# Anyone sell at farmers markets?



## Gixxerjoe04 (Jan 31, 2014)

Was wondering if any sells or has sold stuff at a farmers market and had any luck. Was looking at our local one and it's all produce, flowers and wine. Thought about emailing the person who runs it asking if woodworking stuff like cutting boards, wine racks and other small type things would be allowed. Figured people who go to farmers market have disposable income since they're paying more for the food there over grocery stores. Would be like $200 for the first timers fee and then the yearly fee but then you have to pay $25 the day you go to it since there are multiple days a week it is but figured Saturday would be the best.


----------



## oldretiredjim (Nov 14, 2011)

Don't sell myself but our farmer's market with over 10,000 each saturday has a big craft section with a few woodworkers. Don't know if they pay for their booth though.


----------



## Puzzleman (May 4, 2010)

I sell from time to time at my local farmer's market. It is another avenue to get the work out about my products and sell some items as well. My market has only about 3,000 to 4,000 people on the only day it is open on Saturday. Compared to the other shows I do, this is about less than a tenth of what I see. However it is close to home and inexpensive.

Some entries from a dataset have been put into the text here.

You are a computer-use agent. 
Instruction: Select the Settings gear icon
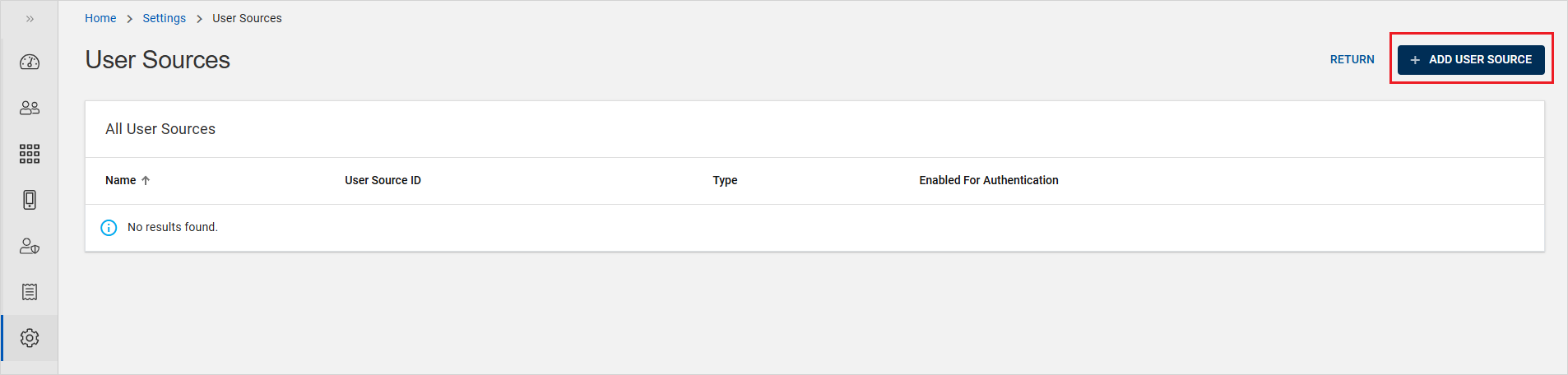point(30,338)
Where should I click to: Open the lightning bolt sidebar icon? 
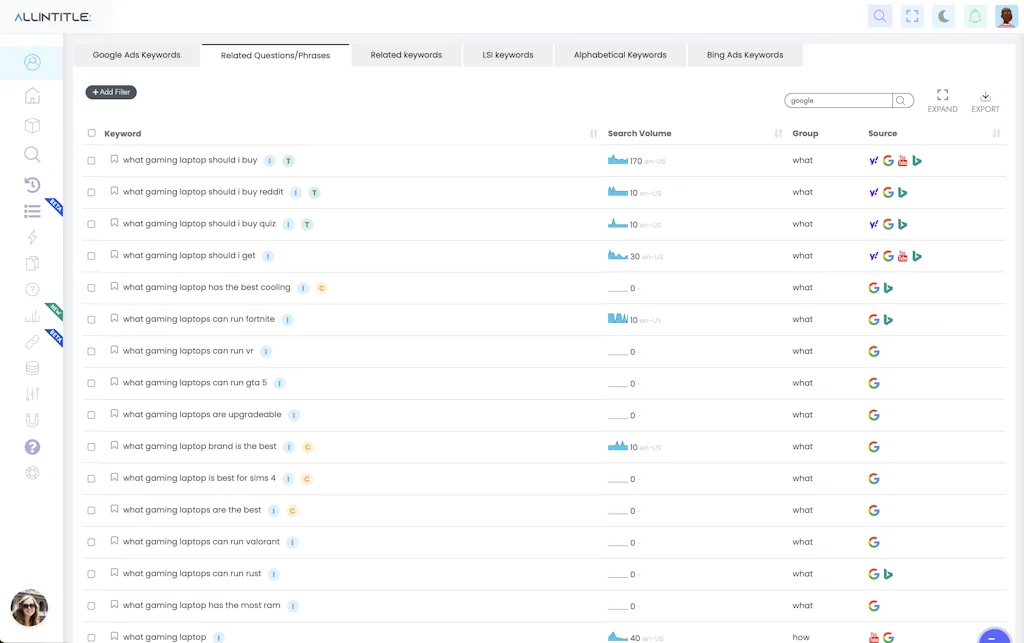pos(32,237)
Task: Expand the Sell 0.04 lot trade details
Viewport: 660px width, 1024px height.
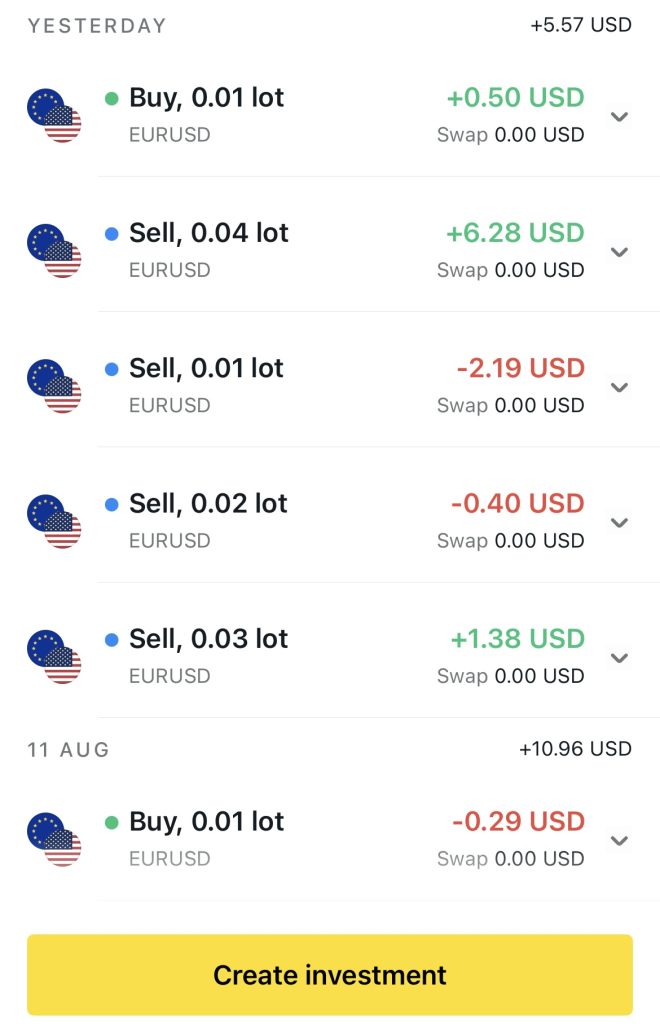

My opinion is to give it a shot. Every market is different. You will never know if it is any good or not unless you do it.


----------



## GaryC (Dec 31, 2008)




----------



## TheBoxWhisperer (Sep 24, 2012)

Cant hurt to inquire, especially if youd be the only wood worker.


----------



## mojapitt (Dec 31, 2011)

The right products for the right customers. If the people that you are trying to sell to go there, then sell there. Don't waste time putting them there just because it's easy. That's why I quit doing craft shows. The people I need to sell to do not go to them.


----------



## Finn (May 26, 2010)

I sell at the local farmers market along with other artists. They do not allow anyone but crafters to sell there. I do pretty well there and it gets my name out to the locals.


----------



## Gixxerjoe04 (Jan 31, 2014)

I haven't done a craft fair yet, that was on my plan for later this year and see how it goes. I emailed the director asking if they allow woodwork, don't see why they wouldn't, figured it'd add more variety but who knows.


----------



## Loren (May 30, 2008)

If you're set up to do cabinet work and built-ins it could be
a valuable marketing method for you.

A lot of the smaller stuff sells as a gift, so try to make some
things that would be gender appropriate both ways. Ring
trays, jewelry boxes. People ask about boxes for ashes
now and then.


----------



## jmartel (Jul 6, 2012)

In my experience as a customer, most people don't bring lots of money with them to farmers markets. One guy at our local one was selling turnings. I can't see anyone that would swing by his booth and pay $120 for a peppermill, even though it was very nice looking. Most people are there to buy food, and probably won't drop more than $30 or so on something else. I have yet to see him make a sale, and he has been absent the last few times I went.


----------



## longgone (May 5, 2009)

There is a local farners market held once a month and it is always combined with an arts market. It is a four hour marketplace and I have visited it on several occasions but have not had a booth there. Some of the crafters have said they do well there and others said it was not worth it. It just depends upon what you are trying to sell. Lower priced items would most likely have a better chance. This particular market is a juried market.
It is one of those things that you would just have to try and see if it works for your products and prices.


----------



## Gixxerjoe04 (Jan 31, 2014)

I figured it could be hit or miss, but could be good marketing for passing out business cards then come bdays or holidays could get some business. I haven't made jewelry boxes or any boxes yet, that's my next learning task, gonna take some practice that's for sure.


----------



## Gixxerjoe04 (Jan 31, 2014)

The farmers market guy emailed me back saying they don't consider it for the farmers market, but told me theirs an artists market that is every Saturday during the summer right beside the farmers market. There's only 15 spots so I'd say they're full but waiting to hear back from the director from that.


----------



## woodworkingprincipal (Jul 1, 2012)

You should check all the online Facebook sale sites in your area. I post pics and a short description of my adirondack chairs and rustic coolers and have a continual flow of orders. We live in Bartlett, TN. Bartlett has Bartlett Resale, Bartlett Treasures, Bartlett One Stop Shopping. All the other municipalities in and around Memphis have the same type of groups. I post on about 25 sites. Most of these sites have between 1000 and 5000 members, so your work is seen by many this way. It is an absolutely free way to advertise. It has worked well for me and another friend of mine who does swings and gliders…....Check it out….....


----------